The sentence of the Superior Court of Justice of Catalonia (TSJC) that obliges the Generalitat to pay more than 80 million euros to Renfe is clear, but the Government is not up to the task of satisfying the debt. The legal officials of the Department of Territory are considering presenting an appeal against the obligations recognized between 2016 and 2019 and make it clear that they do not intend to pay those of the subsequent years.

Councilor Ester Capella considers that “the Generalitat has the right to stand up” and not pay in response to the lack of compliance with railway investments by the Ministry of Transport. In an interview on the program Aquí Catalunya, in addition to claiming the complete transfer for the umpteenth time, he accused the central government of being “the main defaulter” in the matter, and confirmed that they do not plan to assume the cost of the plan ‘action agreed at the time with Rodalies neither this year nor the previous ones under discussion. The amount rises to 156 million euros from 2016 to 2022, at a rate of approximately 25 million per year.

For now, the debt that the administrative litigation room of the TSJC has recognized in favor of Renfe is 80.9 million, to which interest on delay must be added, in addition to the subsequent years not yet litigated. The money in question corresponds to the so-called “action plan”, with several improvements incorporated after the transfer in 2010 such as the extension of trains from Mataró to Arenys de Mar, the RG1 line that reaches Portbou, the first train to at El Prat airport and the Rodalies del Camp de Tarragona service. These are some of the improvements applied at the request of the Catalan government and, as it was established in the handover, it was the public administration that was to take charge of the expenditure.

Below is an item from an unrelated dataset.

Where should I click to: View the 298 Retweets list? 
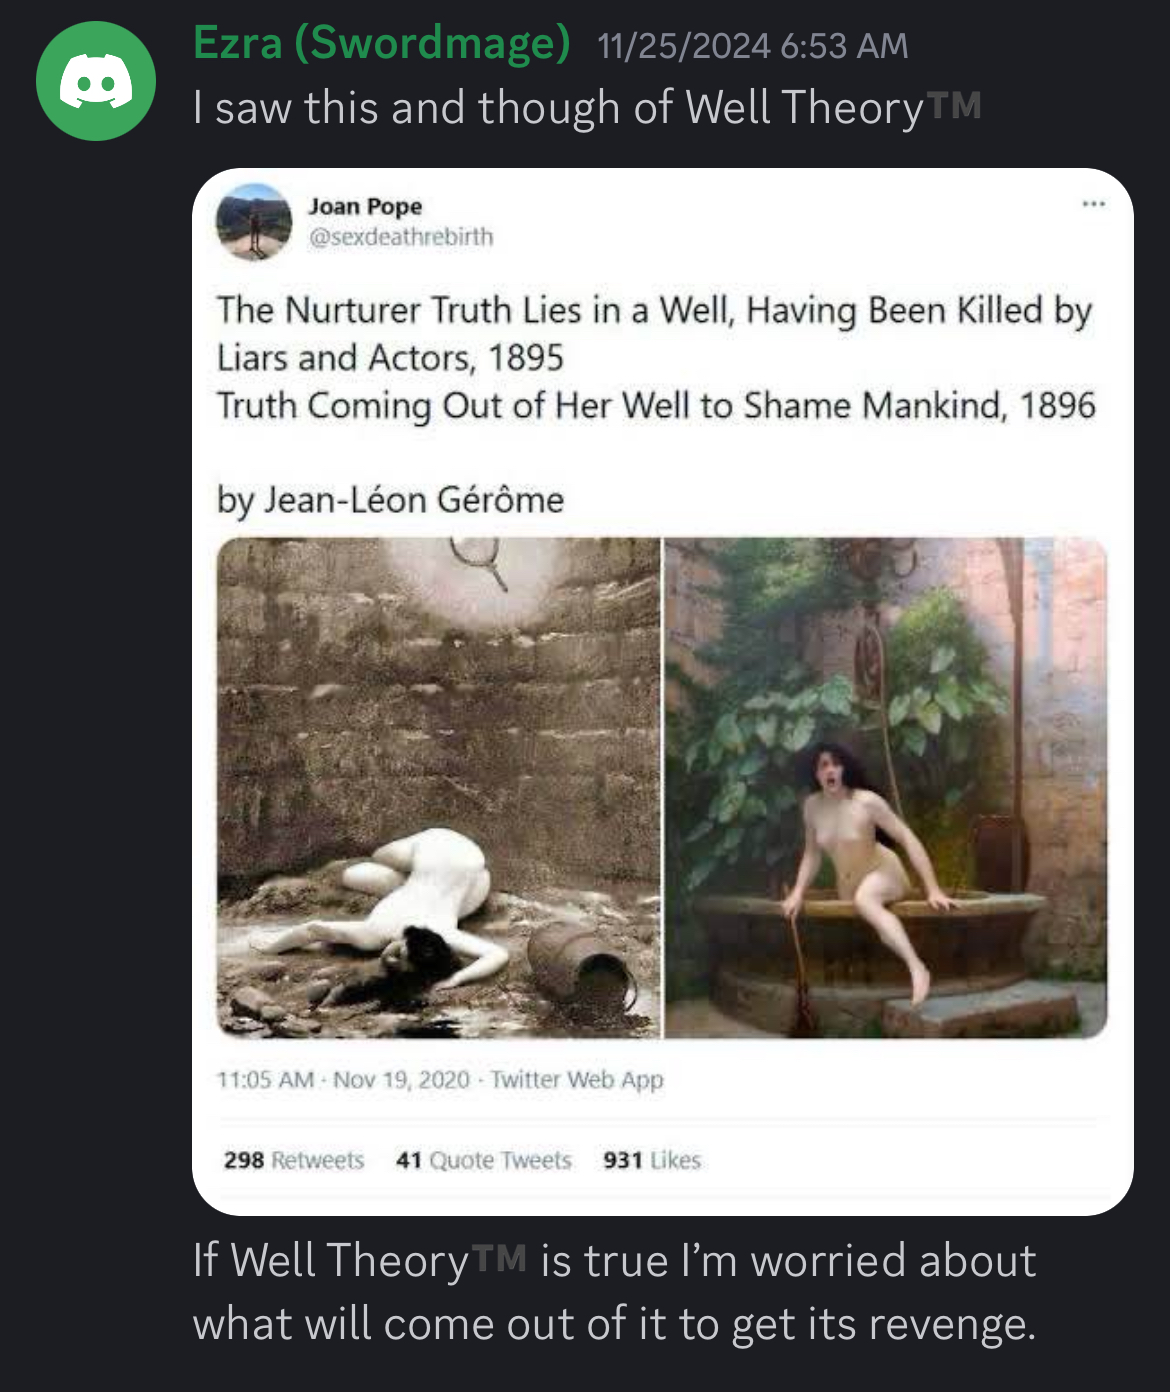point(294,1159)
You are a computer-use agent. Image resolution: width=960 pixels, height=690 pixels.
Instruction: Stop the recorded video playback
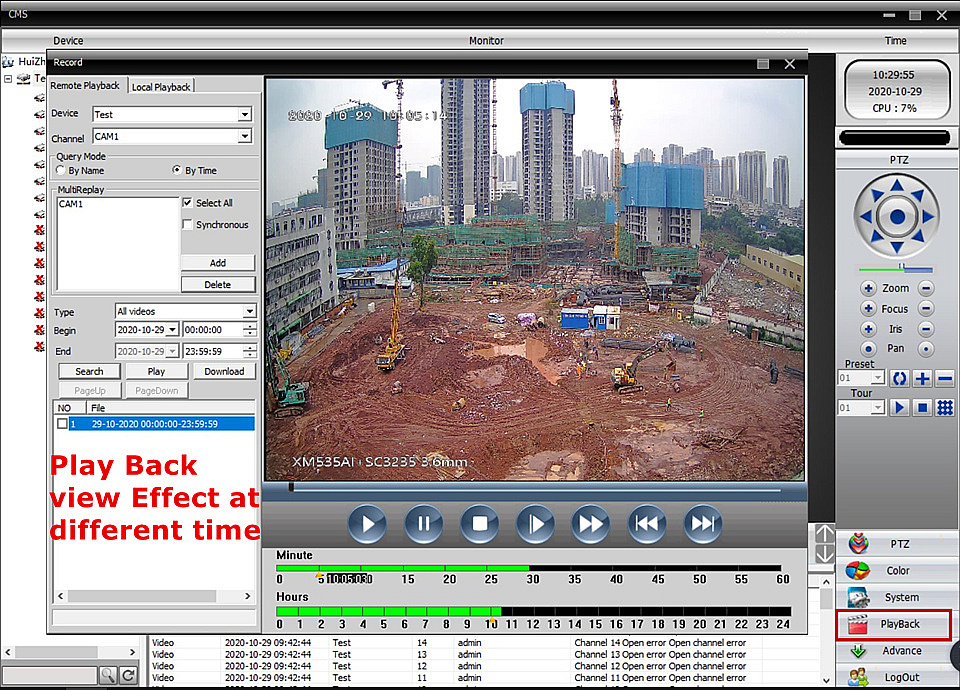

The Generalitat had been paying for these services punctually since it assumed ownership of Rodalies until 2017, when, at the time of greatest tension between Moncloa and the Palau de la Generalitat, they took the political decision to stop doing so. The increase in fees charged by the railway infrastructure administrator (Adif) for each train that passes through the tracks was the justification they argued from the Territory to stop paying, since at that time these fees were increased worth up to nine million more each year. At this point, they decided that they would not pay the fees but also the costs associated with the service. First the Renfe technicians claimed it, then the political officials of the Ministry of Transport did it and, faced with the lack of response from the previous officials of the Department of Territory, the operator decided to take the case to court, which has given Renfe the right, starting from the agreement signed in the Mixed Commission for Economic and Fiscal Affairs (CMAEF) of 2009, in which it was made clear that it would be the Catalan government that would have to pay the increases in fees for the services agreed in at that time and of future additions.

The original sin that has led to this situation is the absence of a program contract between the Generalitat – as the owner of the service – and Renfe as the operator. The non-existence of this document that should mark the rules of the game prevents these issues from being debated between the two parties, as happens in the rest of the autonomous communities, in which the central government has taken charge of improvement plans in virtue of the program contract debated a thousand times but never made a reality in Catalonia.